The survey was sent by Itad to a sample of 44 out of a total of 107 grantees that were in our portfolio at the time. These grantees were selected because they are all organizations that focus on supporting citizens or citizen groups to use information and provoking some type of citizen action, including action by minority groups. Forty-one grantees successfully completed the survey. The sample included: 44 percent international NGOs; 41 percent national NGOs; and 15 percent hybrid (international NGOs with registered country affiliates).

Because the results are based on grantee responses to an online survey, they may be affected by selection and response biases. We expect that Itad’s research on the second and third questions will offer an opportunity to further validate and deepen these initial findings. Here we offer six key findings.

  1. More than 80 percent of the grantees surveyed are implementing interventions that appear to be well-aligned with our core objective of improving public services through citizen participation and oversight. Our portfolio currently includes a mix of grantees that we have supported for many years, as well as new grantees that we’ve added since our strategy was updated almost two years ago and it is encouraging to learn that there is significant alignment.
  2. Most grantees report that they tend to work collaboratively with governments as opposed to being confrontational. One of our key learning questions is to better understand grantees’ choice of strategies and tactics – whether collaborative or confrontational – and under what conditions collaboration or confrontation (or some combination of the two) is most effective.

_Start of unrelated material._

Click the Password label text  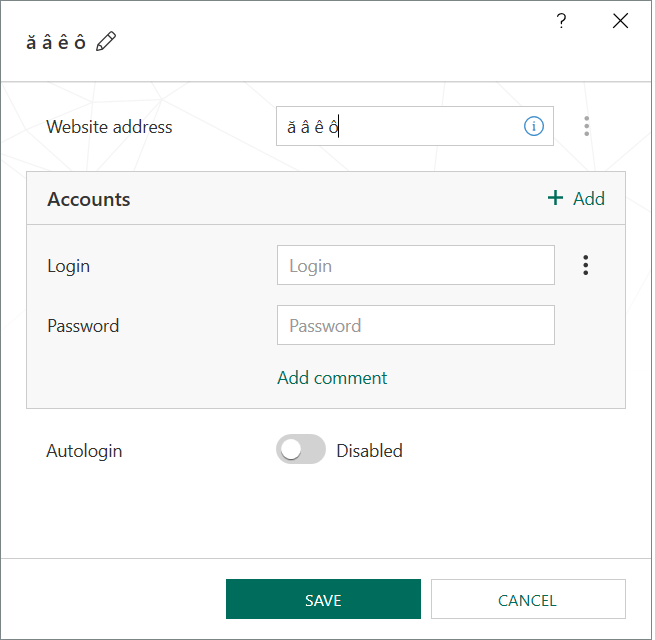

Thus, we will be digging deeper into this finding in future evaluation work!
  3. More than half of our grantees promote some form of budget transparency and accountability. This is not surprising given our past and continued investments in supporting organizations working on budget transparency. We are curious to learn, over time, if organizations are adopting these approaches more often because they are particularly effective and essential to improving service delivery, or for other reasons (for example, the availability of tested tools and capable organizations that are able to use them and provide support to others to adopt them).
  4. More than 60 percent of our grantees use global norms and standards as an important reference point in making their case. Again, this is an area which we have supported for many years and it is reassuring that grantees are able to leverage some of these norms and standards in their work. Going forward, we plan to focus more of our grantmaking on supporting country-level implementation of global norms and standards and will be seeking ways to better understand their effect at the country level.
  5. Most of our grantees focus their effort on national-level engagement and policy change. We see this as a potential gap in our grantmaking, given that our ultimate objective is to improve public service delivery through active civic engagement; we think this requires action at the sub-national level, where services are ultimately delivered and citizens are able to interface more directly, as well as the national-level, where policy and resource decisions have an effect on priorities and how they get implemented.
  6. The majority of our grantees are committed to and have high aspirations for learning from their work and the work of others. We are particularly delighted with this finding and will continue to explore how to effectively support grantee learning. We will welcome your feedback on how we can do this more effectively. We would also be interested to know whether grantees have an appetite to help others learn from their work.